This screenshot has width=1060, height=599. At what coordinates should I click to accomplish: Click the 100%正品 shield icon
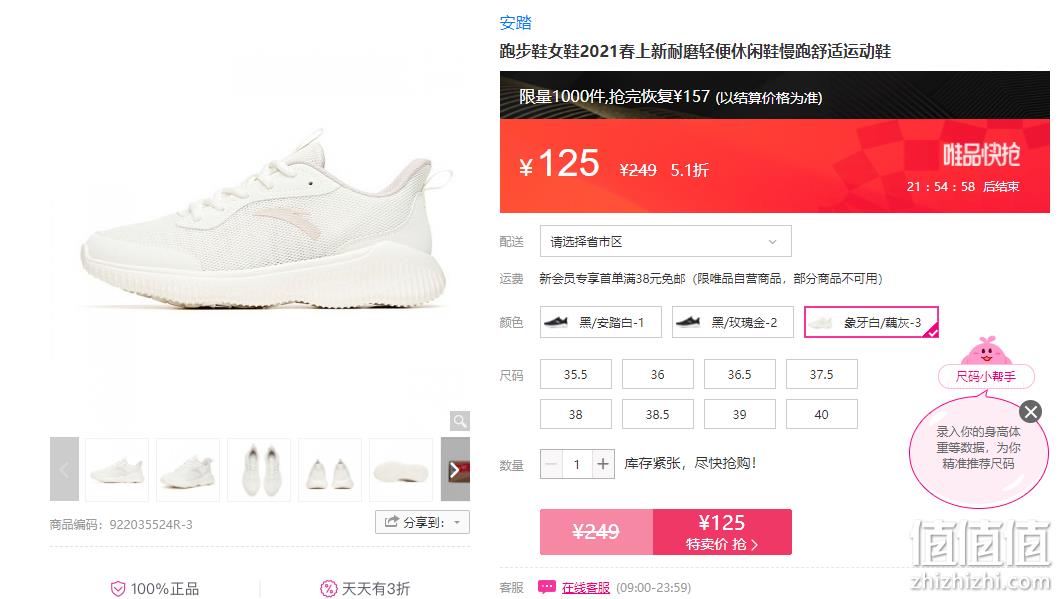(x=118, y=589)
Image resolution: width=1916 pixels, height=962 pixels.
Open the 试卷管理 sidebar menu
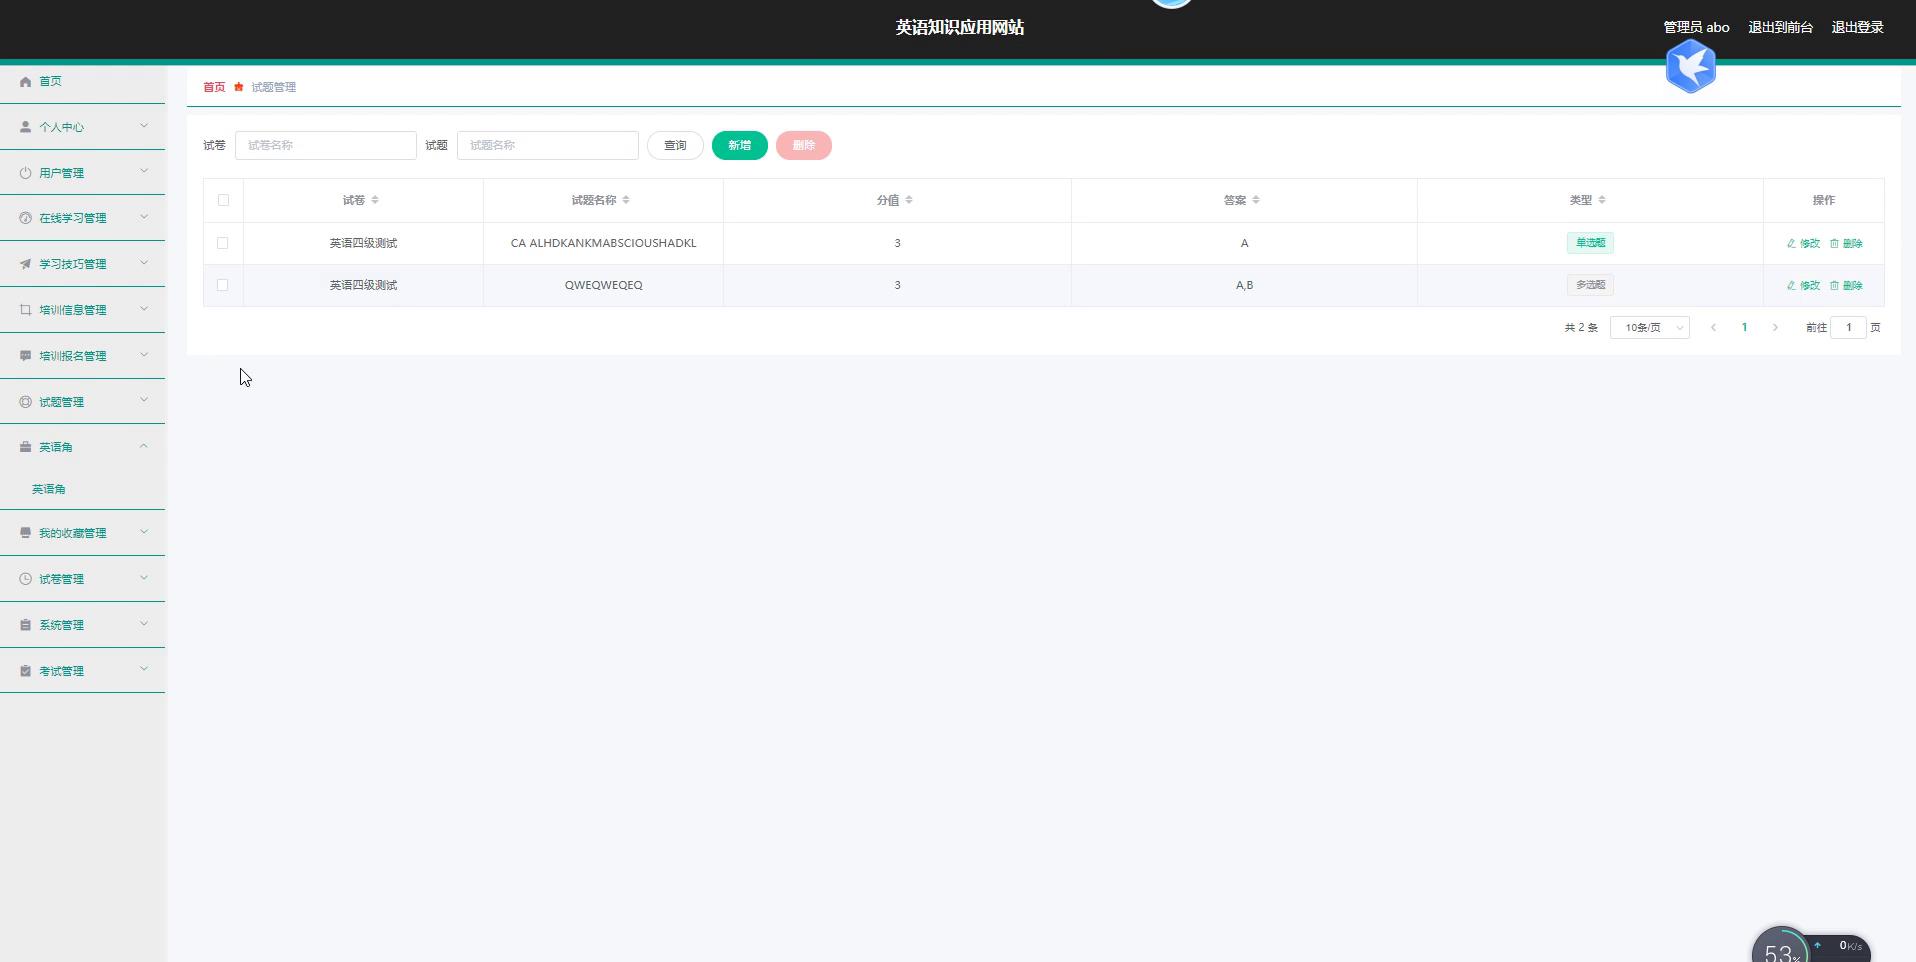point(82,579)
=-=-=-=-=
(What needs to be done) Rewrite the data above with "sidebar" changed to "navigation" and everything else left as is. Leave the pictures out.

(Result of this task)
This screenshot has width=1060, height=599. At what coordinates should I click to accomplish: Click the 100%正品 shield icon
(x=118, y=589)
Image resolution: width=1916 pixels, height=962 pixels.
Open the 试卷管理 navigation menu
point(82,579)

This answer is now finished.